Discussion in 'Sex, Love & Relationships' started by epison07, Jun 4, 2009.

  1. I'd like to start by saying I'm just bitching. I can't sleep cause of a girl. And I feel like the fool whose been played over and over.

    So for those still interested in my stupid life...

    So iv dated this girl for 2 1/2... Almost 3 years. We broke up about two months ago because of her possible moving to college... Big arguement, things turned sour. She ended up staying here for me, and we talked about getting back together numerous times. But she kept stringing me on not actually wanting to fix anything.

    About three weeks ago I was fed up and told her I was done. She told me that she was ready to work things out... She was trying to get over me but couldn't becuz she loved me... Blah blah.

    I believed her and we started talking again. We ended up having some nice sex over the last couple of weeks.. But she's been distant and such. Didn't think much cuz we working things out and yeah...

    Two nights ago she called and wanted me to come to her house. We hung out for a couple hours, cuddled... Nothing more this time.

    Yesterday she ignored me all day. This morning she texts me like everything is fine. Says she was working late blah blah.

    She ignores my calls again tonight. I'm browsing her myspace and her friends comments and such, (I know... Childish) but yeah.

    Found out those last two nights she been with another guy, when just the night before she was laying in bed with me telling me how she loved me and wanted to work things out.

    She won't message me back or return my calls. After two calls she turned off her phone. So I'm just like wow...

    Sucks cause, one... I really thought she was the one. We've been through so much. And two, I was ready to move on three weeks ago. Left my feelings for her behind... And because I'm a nice guy, I ended up not being an ass... Talking to her again and letting her talk me into giving her another chance... And for this.

    Bah. Fuck love. I feel like the fool.

    "I hate everything about you, why do I love you"

    That's about how I feel...

    Sorry for the rant. I'm out of tree and can't sleep cause of this girl. Life blows...

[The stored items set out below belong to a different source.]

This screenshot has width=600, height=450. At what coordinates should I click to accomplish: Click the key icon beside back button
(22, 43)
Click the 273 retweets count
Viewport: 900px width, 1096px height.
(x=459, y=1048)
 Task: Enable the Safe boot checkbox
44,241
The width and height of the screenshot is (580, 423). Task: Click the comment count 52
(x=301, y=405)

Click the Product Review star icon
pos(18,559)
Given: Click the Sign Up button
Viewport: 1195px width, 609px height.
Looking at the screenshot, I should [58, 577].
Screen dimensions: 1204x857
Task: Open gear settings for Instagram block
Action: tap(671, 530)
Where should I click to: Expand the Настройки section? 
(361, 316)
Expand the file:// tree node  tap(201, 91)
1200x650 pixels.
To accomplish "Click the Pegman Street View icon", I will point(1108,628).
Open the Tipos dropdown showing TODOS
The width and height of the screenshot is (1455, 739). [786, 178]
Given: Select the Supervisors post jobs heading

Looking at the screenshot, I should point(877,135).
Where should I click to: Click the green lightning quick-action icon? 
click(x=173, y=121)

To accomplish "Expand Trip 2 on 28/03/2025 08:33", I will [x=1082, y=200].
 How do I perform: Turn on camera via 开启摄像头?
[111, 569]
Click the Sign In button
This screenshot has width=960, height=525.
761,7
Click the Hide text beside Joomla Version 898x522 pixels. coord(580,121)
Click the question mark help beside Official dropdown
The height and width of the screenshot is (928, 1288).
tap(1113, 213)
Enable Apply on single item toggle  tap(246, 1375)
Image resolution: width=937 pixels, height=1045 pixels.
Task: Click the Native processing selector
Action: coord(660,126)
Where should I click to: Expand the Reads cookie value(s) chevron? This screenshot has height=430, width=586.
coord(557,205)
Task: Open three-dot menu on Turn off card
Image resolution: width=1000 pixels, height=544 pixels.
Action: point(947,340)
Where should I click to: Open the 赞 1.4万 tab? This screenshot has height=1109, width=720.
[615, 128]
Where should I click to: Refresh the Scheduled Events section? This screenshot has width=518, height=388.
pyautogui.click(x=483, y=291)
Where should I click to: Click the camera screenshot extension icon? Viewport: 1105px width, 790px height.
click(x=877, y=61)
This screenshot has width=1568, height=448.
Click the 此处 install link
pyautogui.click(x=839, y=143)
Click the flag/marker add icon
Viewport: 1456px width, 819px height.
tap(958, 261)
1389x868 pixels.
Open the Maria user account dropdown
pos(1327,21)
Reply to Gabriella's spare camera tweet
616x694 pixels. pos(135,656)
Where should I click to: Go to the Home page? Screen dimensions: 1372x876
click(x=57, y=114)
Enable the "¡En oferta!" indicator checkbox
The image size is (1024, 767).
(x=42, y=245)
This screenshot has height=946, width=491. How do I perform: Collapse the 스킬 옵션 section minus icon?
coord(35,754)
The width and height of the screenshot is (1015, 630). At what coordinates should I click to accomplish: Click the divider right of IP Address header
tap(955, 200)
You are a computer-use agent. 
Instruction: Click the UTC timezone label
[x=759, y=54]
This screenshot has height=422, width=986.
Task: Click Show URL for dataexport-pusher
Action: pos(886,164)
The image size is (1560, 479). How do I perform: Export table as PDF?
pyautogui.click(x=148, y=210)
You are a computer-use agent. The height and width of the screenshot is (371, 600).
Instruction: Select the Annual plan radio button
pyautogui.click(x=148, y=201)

    And to top it off, its almost 1am and I have to be at work at 7am... :(
     
  2. i feel you on the work in 6hours thing haha.. ive pulled that number numerous times.
    but man, if shes really with that other dude.. and shes telling you that shes still trying work shiz out; it seems like shes just keeping you around... thats just what i think though. i mean yeah it sucks, majorly. but you gotta keep your head up or else you might miss a chance that walks right by ya.

    idk bascially what im saying is, you gotta look how this will effect you if you let it linger on your concious man:(, as lame as it is to say... theres more nugs on the branch;p.
     
  3. I hear you man. Tomorrow imma delet my myspace and block her number. I want nothing to do with her anymore. She has hurt me to many times...

    It just sucks I gave in and let her hurt me one last time... Iono.

    Like I said, I feel like the fool.

    But imma hopefully get blowed for free tomorrow and buy a fat sac when I get payed on friday. By saturday I will be over her again. :/
     
  4. Sucks man, I've been in an identical situation before. I'd say fuck it man, just move on.
    Nothing some drinks and bud can't fix.
     
  5. #5 JuicyGoose, Jun 4, 2009
    Last edited by a moderator: Jun 4, 2009
    Bitches be playin'.....:p


    I'm sorry dude, I know this is not last night anymore, but you'll find "her" one day. Not all girls play those childish fucking head games and give their bodies out to every new guy they meet!
     
  6. Thanks for the support my fellow GC community. She started texting me today like everything was ok. I questioned her... She lied. I called her out on it all... Now she's like, I just needed reassurance that you were the one. Blah blah.
    Aint no way imma let this trick get me again.
    Sucks, cause I thought I loved her... But I guess its all over now. Time to face a blunt and move one.
     
  7. sometimes thats all you can do :p:smoking:.